● **Source**:

One factor that could have accelerated the decline was that many U.S. companies were out of the corporate repurchase market as they headed into earnings season.
“We are now in a blackout period so companies have been precluded from conducting tactical buyback activity that has supported the equity market during sell-offs in the recent past,” said Goldman Sachs in a note earlier this week.
October has been particularly quiet for buybacks by U.S. companies, with about $1.7 billion in stock repurchases announced or completed so far this month, compared with about $250 billion during the first nine months of the year, according to Thomson Reuters data.
The recent market decline could give many companies the opportunity to buy back stock at bargain prices. On Thursday, 605 New York Stock Exchange issues hit 52-week lows, the most for a single day in three years, while just 21 hit 52-week highs. The number of lows fell to 153 on Friday.

● **Direction 1**: Print the stretch of the buyback passage from "One factor that" through "Thomson Reuters data.".
● **Direction 2**: Condense the paragraph of the buyback passage that begins "The recent market decline" into a short bulleted list that keeps its main facts.
● **Direction 3**: Name every organization that the buyback passage mentions by name.
The rows below were collected separately and are unrelated to the buyback passage.

● **Data extract**:
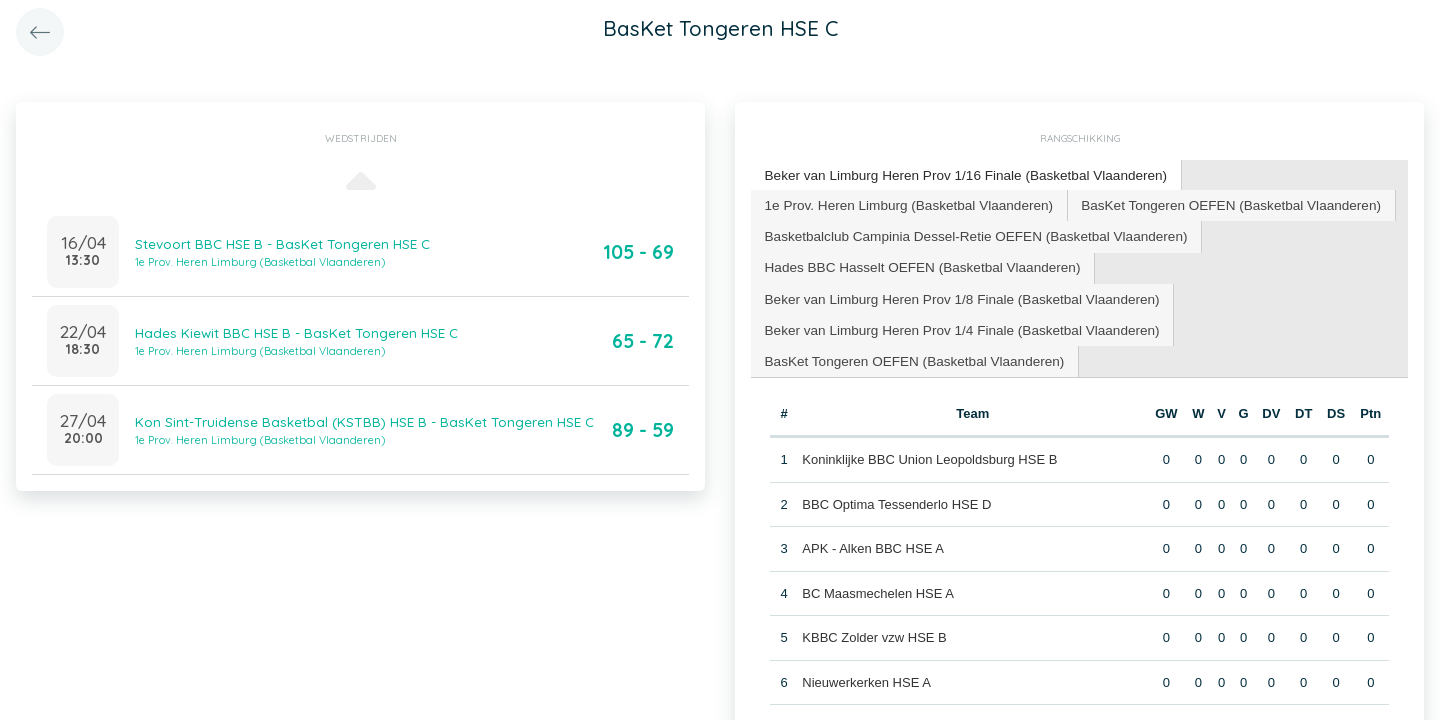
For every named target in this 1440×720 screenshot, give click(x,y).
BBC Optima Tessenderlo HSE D (896, 494)
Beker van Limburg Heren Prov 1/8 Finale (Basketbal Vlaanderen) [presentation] (953, 292)
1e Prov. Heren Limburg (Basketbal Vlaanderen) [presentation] (902, 202)
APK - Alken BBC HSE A (873, 539)
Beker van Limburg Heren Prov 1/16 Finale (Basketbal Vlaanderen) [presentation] (957, 174)
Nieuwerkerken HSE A (866, 672)
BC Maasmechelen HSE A (878, 583)
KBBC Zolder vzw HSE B (874, 628)
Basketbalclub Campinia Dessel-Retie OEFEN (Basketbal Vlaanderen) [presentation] (966, 232)
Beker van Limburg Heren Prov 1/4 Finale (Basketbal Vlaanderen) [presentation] (953, 322)
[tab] (957, 175)
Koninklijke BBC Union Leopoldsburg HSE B (929, 450)
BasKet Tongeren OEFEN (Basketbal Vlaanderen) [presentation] (1211, 202)
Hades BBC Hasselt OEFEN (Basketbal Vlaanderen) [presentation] (915, 262)
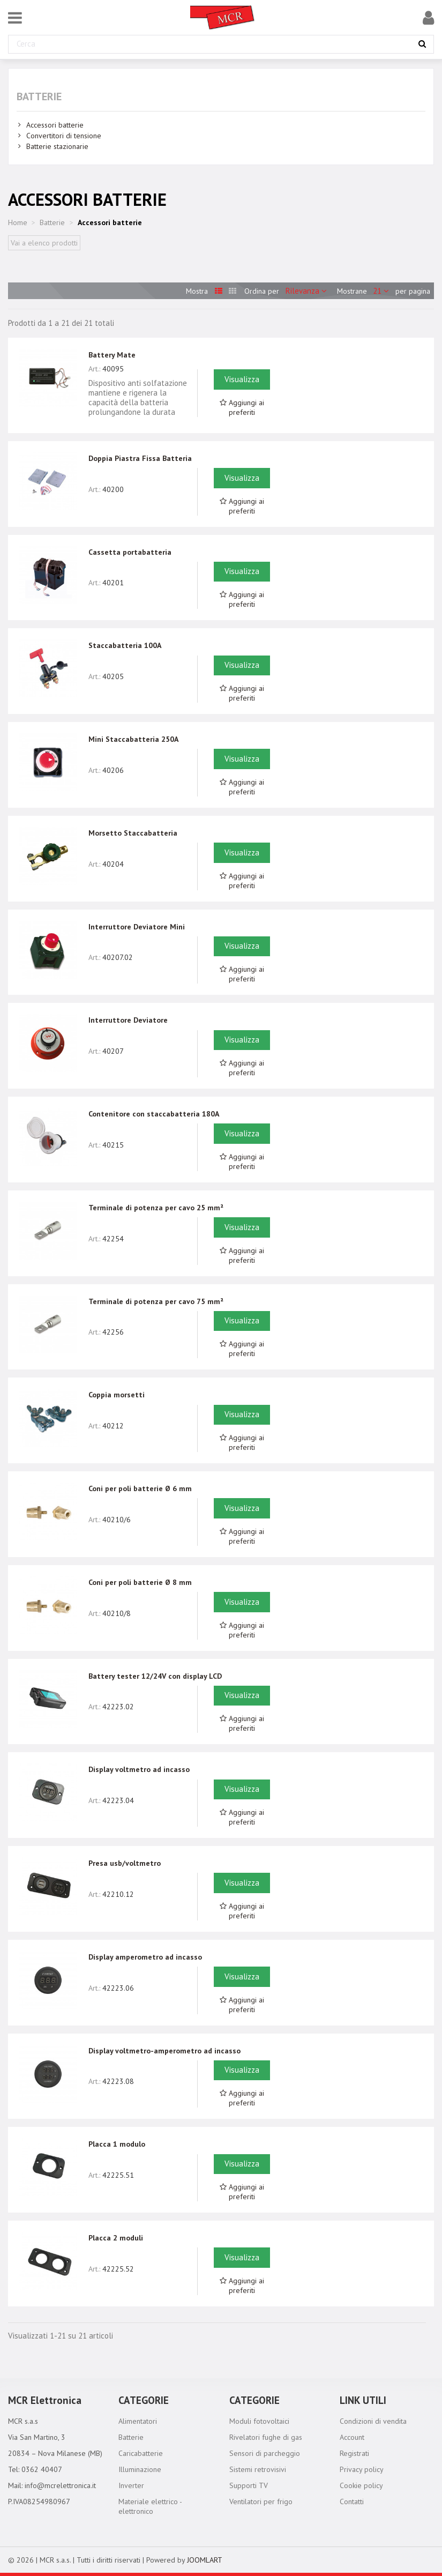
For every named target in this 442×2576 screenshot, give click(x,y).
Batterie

● **Written solution 1**:
One factor that could have accelerated the decline was that many U.S. companies were out of the corporate repurchase market as they headed into earnings season.
“We are now in a blackout period so companies have been precluded from conducting tactical buyback activity that has supported the equity market during sell-offs in the recent past,” said Goldman Sachs in a note earlier this week.
October has been particularly quiet for buybacks by U.S. companies, with about $1.7 billion in stock repurchases announced or completed so far this month, compared with about $250 billion during the first nine months of the year, according to Thomson Reuters data.

● **Written solution 2**:
- The market decline may let companies repurchase stock at bargain prices.
- On Thursday, 605 New York Stock Exchange issues hit 52-week lows, the most in a single day in three years.
- Only 21 issues hit 52-week highs that day.
- On Friday, the number of lows fell to 153.

● **Written solution 3**:
- Goldman Sachs
- Thomson Reuters
- New York Stock Exchange